# Work to complete
Copy these records word for word, starting at the line that contains "Open the таблица размеро Word desktop file" and ending after the line that contains "Looking at the screenshot, I should [x=467, y=630].".

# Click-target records
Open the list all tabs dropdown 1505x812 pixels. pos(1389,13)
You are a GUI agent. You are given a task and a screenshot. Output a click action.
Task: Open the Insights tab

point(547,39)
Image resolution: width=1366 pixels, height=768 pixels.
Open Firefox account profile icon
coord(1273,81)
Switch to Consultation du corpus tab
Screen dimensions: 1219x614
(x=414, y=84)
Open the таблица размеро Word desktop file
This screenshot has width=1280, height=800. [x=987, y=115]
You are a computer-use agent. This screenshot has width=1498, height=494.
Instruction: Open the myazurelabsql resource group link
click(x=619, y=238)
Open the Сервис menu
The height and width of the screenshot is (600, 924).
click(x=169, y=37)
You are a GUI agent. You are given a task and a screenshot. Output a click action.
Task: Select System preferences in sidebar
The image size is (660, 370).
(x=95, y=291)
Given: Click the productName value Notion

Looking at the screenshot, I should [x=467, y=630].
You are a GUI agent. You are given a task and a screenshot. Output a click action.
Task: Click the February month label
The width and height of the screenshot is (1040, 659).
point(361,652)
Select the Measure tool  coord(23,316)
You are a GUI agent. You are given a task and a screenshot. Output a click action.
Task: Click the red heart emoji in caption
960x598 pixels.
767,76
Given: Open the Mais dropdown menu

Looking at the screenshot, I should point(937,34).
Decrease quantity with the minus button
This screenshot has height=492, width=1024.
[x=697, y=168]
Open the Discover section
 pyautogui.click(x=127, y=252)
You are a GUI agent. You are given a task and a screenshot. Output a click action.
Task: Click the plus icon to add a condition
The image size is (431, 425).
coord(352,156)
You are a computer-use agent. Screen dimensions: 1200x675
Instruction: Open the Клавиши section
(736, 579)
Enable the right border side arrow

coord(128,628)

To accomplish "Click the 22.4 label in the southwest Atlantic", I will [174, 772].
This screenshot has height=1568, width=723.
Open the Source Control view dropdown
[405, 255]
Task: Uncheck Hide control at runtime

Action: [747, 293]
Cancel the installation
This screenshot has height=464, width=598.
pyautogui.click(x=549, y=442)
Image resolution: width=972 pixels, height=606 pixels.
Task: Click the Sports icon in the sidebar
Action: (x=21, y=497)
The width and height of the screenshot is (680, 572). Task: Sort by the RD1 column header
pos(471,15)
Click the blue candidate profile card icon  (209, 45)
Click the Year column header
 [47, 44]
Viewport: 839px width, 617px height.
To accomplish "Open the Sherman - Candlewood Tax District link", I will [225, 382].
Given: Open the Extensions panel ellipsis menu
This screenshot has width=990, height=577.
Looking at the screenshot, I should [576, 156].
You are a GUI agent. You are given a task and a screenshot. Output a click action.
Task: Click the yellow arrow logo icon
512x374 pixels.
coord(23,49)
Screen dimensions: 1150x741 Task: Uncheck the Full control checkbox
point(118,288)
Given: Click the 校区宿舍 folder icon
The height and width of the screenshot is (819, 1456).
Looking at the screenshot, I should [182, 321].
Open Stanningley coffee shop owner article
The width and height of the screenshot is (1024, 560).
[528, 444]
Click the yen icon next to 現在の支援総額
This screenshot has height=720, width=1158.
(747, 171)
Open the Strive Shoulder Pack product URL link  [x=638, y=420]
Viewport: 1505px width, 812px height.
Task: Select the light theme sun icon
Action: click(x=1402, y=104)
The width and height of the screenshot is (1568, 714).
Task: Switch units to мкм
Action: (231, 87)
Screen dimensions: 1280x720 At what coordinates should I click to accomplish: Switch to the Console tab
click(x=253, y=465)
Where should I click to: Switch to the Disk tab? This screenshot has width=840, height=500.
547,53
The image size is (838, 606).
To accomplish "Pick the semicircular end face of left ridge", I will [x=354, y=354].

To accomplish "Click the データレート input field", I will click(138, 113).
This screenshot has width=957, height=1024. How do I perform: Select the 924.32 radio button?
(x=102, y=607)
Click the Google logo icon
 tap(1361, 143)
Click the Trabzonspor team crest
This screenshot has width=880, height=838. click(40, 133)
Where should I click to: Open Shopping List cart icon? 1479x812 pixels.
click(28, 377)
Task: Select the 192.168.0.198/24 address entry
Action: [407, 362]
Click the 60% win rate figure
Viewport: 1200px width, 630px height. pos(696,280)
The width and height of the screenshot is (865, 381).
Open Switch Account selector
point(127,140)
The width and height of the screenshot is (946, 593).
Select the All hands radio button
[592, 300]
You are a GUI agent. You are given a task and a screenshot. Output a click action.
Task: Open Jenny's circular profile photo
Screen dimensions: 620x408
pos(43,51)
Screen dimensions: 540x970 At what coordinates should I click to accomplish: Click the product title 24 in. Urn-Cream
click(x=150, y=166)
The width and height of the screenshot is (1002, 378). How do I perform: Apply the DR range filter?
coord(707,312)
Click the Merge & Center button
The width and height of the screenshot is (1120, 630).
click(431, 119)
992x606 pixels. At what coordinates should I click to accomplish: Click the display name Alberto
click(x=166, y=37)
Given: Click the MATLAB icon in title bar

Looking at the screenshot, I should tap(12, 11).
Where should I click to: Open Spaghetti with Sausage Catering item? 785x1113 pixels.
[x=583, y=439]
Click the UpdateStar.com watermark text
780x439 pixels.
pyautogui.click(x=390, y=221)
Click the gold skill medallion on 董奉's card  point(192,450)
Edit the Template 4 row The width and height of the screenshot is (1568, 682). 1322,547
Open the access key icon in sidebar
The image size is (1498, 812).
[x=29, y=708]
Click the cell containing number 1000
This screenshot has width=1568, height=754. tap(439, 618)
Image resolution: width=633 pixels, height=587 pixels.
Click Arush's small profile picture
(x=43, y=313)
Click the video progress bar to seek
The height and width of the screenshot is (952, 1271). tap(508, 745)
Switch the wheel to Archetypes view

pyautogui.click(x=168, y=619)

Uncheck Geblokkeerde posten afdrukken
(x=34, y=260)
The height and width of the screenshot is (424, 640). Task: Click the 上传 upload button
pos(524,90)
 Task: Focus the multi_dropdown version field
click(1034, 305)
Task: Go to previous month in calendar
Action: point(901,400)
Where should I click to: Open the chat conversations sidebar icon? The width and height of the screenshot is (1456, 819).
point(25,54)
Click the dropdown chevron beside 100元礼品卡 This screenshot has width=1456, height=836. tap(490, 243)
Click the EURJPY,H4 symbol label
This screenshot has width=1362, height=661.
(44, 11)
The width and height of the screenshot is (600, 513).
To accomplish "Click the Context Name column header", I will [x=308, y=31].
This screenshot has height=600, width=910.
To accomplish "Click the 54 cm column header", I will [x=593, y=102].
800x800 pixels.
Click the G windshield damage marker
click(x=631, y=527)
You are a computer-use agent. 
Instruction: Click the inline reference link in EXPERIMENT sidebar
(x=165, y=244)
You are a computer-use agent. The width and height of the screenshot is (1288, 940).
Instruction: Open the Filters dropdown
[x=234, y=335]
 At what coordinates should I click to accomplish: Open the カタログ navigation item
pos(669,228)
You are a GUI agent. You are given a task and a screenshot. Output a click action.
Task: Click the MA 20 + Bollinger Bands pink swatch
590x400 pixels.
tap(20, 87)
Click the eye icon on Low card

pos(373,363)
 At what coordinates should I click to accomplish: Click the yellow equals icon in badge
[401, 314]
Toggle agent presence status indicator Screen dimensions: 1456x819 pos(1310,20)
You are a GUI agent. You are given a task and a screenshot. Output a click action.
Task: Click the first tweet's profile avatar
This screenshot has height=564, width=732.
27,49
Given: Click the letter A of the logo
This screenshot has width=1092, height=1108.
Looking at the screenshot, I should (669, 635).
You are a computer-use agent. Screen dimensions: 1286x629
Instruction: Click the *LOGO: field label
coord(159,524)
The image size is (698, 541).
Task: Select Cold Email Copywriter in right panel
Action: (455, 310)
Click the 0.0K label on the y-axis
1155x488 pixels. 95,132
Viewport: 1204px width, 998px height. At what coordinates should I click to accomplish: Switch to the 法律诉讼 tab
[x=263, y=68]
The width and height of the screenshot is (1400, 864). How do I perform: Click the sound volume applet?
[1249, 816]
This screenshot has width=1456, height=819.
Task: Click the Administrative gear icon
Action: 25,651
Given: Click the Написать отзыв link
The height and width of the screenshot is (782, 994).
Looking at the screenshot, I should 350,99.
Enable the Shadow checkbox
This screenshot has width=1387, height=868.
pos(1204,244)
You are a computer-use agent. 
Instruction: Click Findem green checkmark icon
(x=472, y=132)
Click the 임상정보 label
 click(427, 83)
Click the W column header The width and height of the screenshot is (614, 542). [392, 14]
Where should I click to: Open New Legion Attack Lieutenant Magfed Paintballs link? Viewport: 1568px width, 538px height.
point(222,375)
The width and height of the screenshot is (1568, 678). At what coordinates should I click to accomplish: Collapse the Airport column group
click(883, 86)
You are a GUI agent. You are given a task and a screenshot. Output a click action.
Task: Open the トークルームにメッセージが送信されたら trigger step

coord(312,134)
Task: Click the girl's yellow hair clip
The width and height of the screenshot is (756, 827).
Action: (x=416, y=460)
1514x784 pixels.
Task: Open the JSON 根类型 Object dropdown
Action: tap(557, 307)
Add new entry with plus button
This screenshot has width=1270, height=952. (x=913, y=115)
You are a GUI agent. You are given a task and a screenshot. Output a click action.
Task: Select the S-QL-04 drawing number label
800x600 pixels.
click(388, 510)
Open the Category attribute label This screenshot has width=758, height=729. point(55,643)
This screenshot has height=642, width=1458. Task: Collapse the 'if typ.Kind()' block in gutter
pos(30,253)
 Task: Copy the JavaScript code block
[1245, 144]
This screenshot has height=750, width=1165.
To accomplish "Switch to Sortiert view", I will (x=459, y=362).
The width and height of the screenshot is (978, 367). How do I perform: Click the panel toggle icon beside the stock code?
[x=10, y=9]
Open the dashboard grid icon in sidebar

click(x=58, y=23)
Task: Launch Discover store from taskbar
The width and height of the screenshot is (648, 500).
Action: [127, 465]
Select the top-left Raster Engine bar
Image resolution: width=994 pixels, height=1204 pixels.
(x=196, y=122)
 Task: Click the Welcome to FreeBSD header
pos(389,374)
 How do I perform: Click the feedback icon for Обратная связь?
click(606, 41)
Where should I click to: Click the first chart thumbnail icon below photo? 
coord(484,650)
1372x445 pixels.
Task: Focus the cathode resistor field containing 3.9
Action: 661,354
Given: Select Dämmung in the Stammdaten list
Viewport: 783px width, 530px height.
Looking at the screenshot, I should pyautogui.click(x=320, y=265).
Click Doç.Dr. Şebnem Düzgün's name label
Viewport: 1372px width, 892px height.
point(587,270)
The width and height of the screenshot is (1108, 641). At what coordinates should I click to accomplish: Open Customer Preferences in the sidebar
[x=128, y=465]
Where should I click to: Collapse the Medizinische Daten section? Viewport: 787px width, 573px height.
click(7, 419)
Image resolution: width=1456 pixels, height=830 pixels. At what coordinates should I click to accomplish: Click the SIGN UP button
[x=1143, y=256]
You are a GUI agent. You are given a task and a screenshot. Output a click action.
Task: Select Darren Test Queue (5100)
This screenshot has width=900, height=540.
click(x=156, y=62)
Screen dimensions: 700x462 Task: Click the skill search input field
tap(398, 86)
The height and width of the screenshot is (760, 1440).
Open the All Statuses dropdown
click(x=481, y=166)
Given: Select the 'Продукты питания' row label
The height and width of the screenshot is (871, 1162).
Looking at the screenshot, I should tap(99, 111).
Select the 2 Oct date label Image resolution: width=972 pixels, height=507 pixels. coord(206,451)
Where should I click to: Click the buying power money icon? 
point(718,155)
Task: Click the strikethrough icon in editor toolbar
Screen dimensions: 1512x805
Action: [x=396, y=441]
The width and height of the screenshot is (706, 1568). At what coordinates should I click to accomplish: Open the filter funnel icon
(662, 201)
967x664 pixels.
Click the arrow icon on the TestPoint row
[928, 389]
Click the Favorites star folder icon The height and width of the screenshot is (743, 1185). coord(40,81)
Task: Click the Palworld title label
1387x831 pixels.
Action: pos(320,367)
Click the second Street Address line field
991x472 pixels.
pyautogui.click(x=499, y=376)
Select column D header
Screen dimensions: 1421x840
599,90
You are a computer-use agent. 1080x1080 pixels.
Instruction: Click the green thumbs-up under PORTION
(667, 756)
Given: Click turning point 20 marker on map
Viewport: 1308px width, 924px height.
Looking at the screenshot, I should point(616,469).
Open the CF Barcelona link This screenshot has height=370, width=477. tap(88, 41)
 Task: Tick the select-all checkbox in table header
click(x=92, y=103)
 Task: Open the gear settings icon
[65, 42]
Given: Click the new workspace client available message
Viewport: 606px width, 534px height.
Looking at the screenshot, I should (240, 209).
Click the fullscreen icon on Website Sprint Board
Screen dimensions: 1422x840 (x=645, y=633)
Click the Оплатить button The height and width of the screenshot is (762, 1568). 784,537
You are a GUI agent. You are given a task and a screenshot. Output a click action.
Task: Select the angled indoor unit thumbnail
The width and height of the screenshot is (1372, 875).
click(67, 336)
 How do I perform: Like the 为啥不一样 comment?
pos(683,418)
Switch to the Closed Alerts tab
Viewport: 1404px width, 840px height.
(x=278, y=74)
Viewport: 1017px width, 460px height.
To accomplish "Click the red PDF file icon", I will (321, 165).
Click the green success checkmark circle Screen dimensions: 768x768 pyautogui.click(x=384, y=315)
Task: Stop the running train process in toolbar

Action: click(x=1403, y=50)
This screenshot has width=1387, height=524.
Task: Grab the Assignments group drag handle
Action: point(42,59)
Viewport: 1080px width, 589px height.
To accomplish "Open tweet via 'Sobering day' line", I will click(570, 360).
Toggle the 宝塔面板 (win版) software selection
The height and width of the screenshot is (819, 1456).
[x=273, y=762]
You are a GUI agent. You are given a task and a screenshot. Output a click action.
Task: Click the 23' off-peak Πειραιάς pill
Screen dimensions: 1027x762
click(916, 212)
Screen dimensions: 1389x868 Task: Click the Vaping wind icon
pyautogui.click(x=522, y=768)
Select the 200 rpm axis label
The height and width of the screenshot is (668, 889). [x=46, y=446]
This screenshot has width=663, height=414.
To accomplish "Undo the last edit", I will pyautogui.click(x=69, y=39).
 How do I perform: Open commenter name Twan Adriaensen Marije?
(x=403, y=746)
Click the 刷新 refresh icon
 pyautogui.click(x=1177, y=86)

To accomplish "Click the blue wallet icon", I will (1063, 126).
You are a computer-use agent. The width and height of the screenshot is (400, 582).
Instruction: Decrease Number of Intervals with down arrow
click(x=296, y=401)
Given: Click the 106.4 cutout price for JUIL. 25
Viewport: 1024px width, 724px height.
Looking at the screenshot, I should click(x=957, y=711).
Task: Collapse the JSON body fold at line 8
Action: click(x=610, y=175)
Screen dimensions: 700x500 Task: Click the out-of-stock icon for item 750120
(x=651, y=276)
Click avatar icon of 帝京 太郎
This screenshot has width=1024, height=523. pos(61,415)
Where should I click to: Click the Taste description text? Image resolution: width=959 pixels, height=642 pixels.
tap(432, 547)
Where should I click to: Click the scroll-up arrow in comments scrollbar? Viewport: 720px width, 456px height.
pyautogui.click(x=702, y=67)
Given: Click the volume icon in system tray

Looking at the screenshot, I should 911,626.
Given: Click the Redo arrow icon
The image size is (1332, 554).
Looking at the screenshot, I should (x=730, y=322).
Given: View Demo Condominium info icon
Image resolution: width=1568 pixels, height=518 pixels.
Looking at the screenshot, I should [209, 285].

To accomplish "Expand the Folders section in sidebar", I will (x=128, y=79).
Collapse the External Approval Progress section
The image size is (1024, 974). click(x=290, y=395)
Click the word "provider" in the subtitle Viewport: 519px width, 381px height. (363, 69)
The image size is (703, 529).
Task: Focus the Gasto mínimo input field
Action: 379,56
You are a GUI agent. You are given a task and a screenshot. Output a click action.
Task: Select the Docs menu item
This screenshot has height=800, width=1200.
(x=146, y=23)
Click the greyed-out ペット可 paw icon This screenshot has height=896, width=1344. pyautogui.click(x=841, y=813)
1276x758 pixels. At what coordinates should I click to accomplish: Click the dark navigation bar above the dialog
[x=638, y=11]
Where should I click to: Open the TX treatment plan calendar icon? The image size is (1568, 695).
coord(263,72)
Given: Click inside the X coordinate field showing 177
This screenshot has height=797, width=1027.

# Answer below
Open the таблица размеро Word desktop file
This screenshot has width=1280, height=800. [x=987, y=115]
You are a computer-use agent. This screenshot has width=1498, height=494.
Instruction: Open the myazurelabsql resource group link
click(x=619, y=238)
Open the Сервис menu
The height and width of the screenshot is (600, 924).
click(x=169, y=37)
You are a GUI agent. You are given a task and a screenshot. Output a click action.
Task: Select System preferences in sidebar
The image size is (660, 370).
(x=95, y=291)
Given: Click the productName value Notion

Looking at the screenshot, I should [x=467, y=630].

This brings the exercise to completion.